[Tâches à réaliser]:
[A] Recopiez mot pour mot, dans l'entretien consacré au film, tout le passage allant de « Oui, là, on » jusqu'à « devenir une actrice. ».
[B] Dans l'entretien consacré au film, de quelle manière le chômage est-il qualifié ?
[C] Poursuivez l'entretien consacré au film au-delà de sa dernière phrase.

[Extrait à lire]:
○ ○ ○ ○

Mais finalement n'est-ce pas aussi un film sur un cinéaste qui fait un film mais sur des gens en situation précaire qui essaient d’entreprendre quelque chose en commun ?
Oui, là, on touche au au cœur du film. C'est ce qu’on voulait montrer depuis le début – c’est un peu la chance des artistes –, qu'il faut en passer par le chômage qui est un très bon employeur. Mais ce passage amène à se demander : "Qu’est-ce que cela signifie être chômeur ?" Je voyais autour de moi, dans les files de pointage, des gens qui souffrent de n’être que des chômeurs. Or cela n’existe pas. On n’est pas qu’un chômeur. Le cœur du film c’est cela : montrer autre chose que ce qu’on dit de nous. Un cinéaste au chômage peut devenir quelqu’un qui tourne malgré tout, un type qui a perdu son boulot chez Volkswagen peut finir par devenir autre chose que cela, une fille qui n’est pas comédienne peut devenir une actrice.

○ ○ ○ ○

[Données fournies]:
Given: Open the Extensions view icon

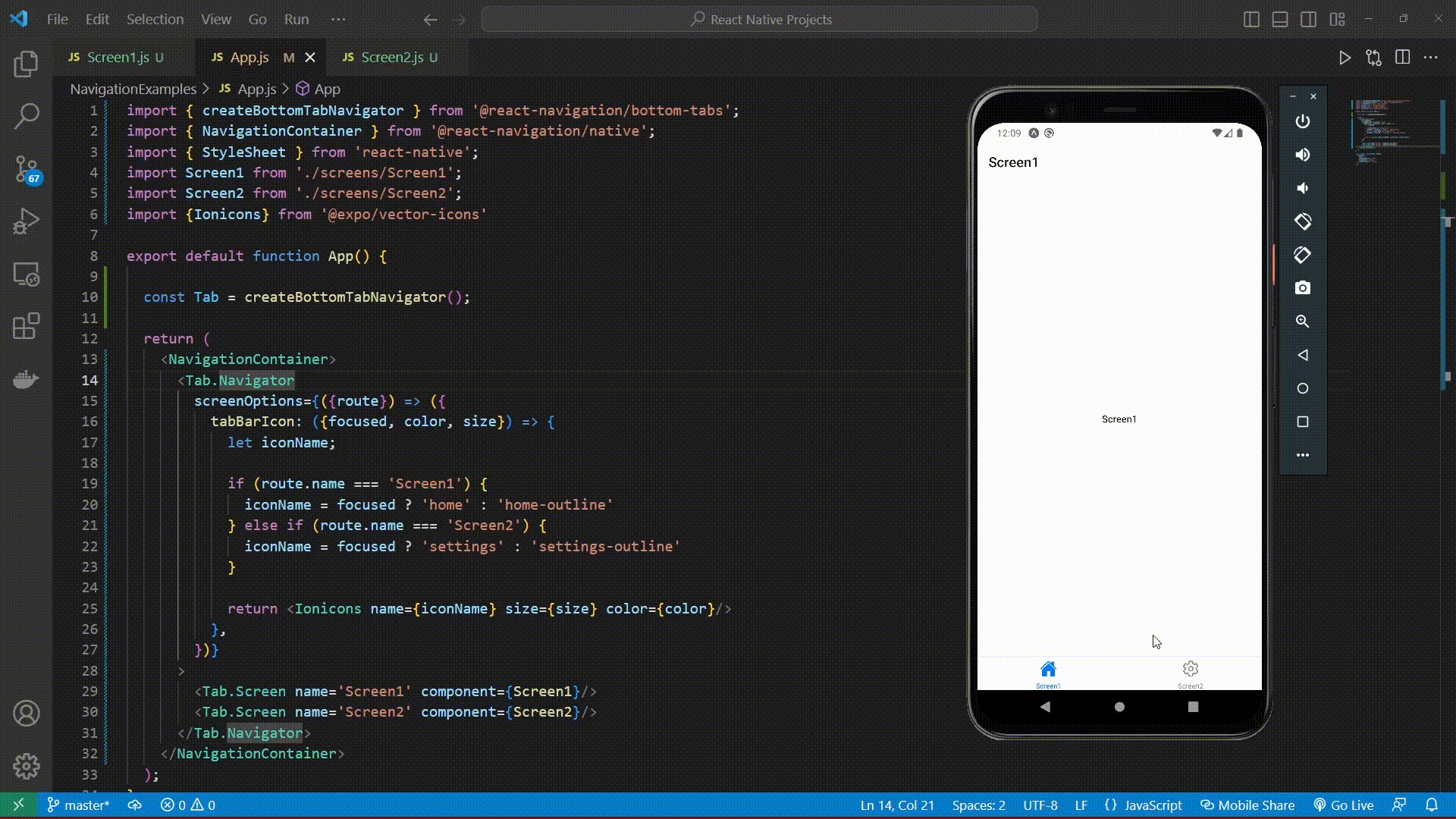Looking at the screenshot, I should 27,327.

○ ○ ○ ○

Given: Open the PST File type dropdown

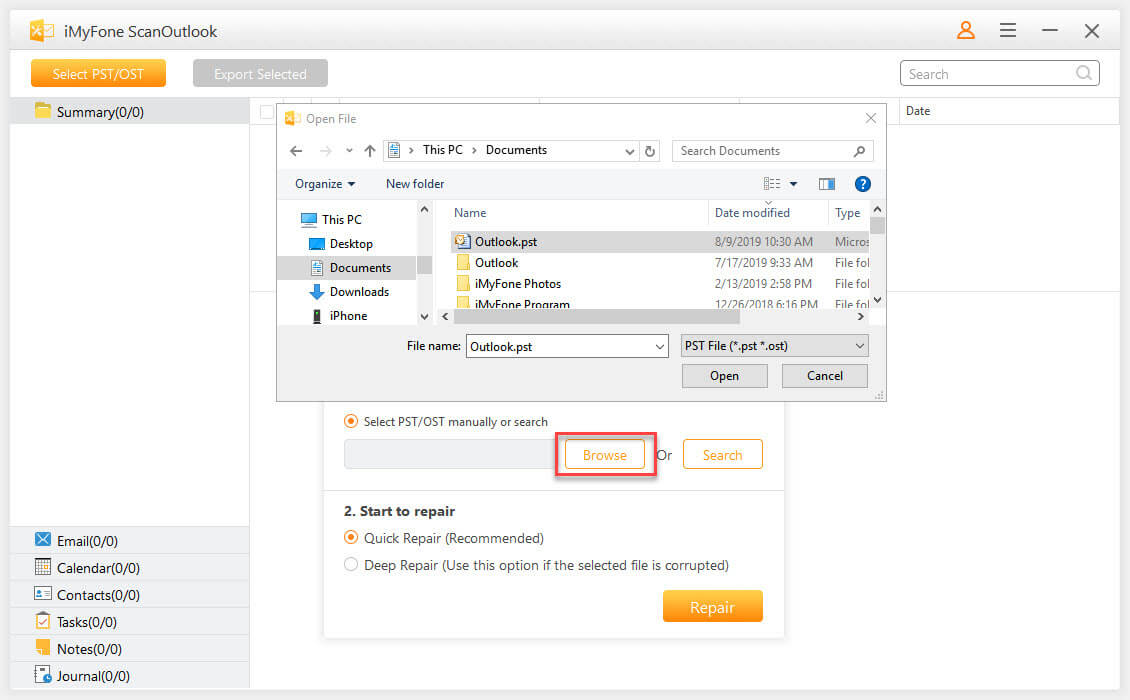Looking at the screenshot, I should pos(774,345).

○ ○ ○ ○

[Réponses]:
[A]
Oui, là, on touche au au cœur du film. C'est ce qu’on voulait montrer depuis le début – c’est un peu la chance des artistes –, qu'il faut en passer par le chômage qui est un très bon employeur. Mais ce passage amène à se demander : "Qu’est-ce que cela signifie être chômeur ?" Je voyais autour de moi, dans les files de pointage, des gens qui souffrent de n’être que des chômeurs. Or cela n’existe pas. On n’est pas qu’un chômeur. Le cœur du film c’est cela : montrer autre chose que ce qu’on dit de nous. Un cinéaste au chômage peut devenir quelqu’un qui tourne malgré tout, un type qui a perdu son boulot chez Volkswagen peut finir par devenir autre chose que cela, une fille qui n’est pas comédienne peut devenir une actrice.

[B] Il est qualifié de très bon employeur.

[C]
Le film interroge aussi la relation masculin-féminin ?
Tout à fait. Ce n’est pas ce que j’ai fait le plus consciemment, je m’en suis rendu compte à la fin du montage. On peut se demander s’il a raison d’aimer cette femme comme une icône. Et si cela peut l’amener à la cinématographie cela ne peut pas le mener à l’amour. Une femme c’est autre chose qu’une image et Fabrizio ne l’a pas encore compris...

Stylistiquement tu utilises deux registres : l’un est contemplatif et l’autre utilise une gestuelle plus hystérique qui n’est pas sans évoquer Faces de John Cassavetes.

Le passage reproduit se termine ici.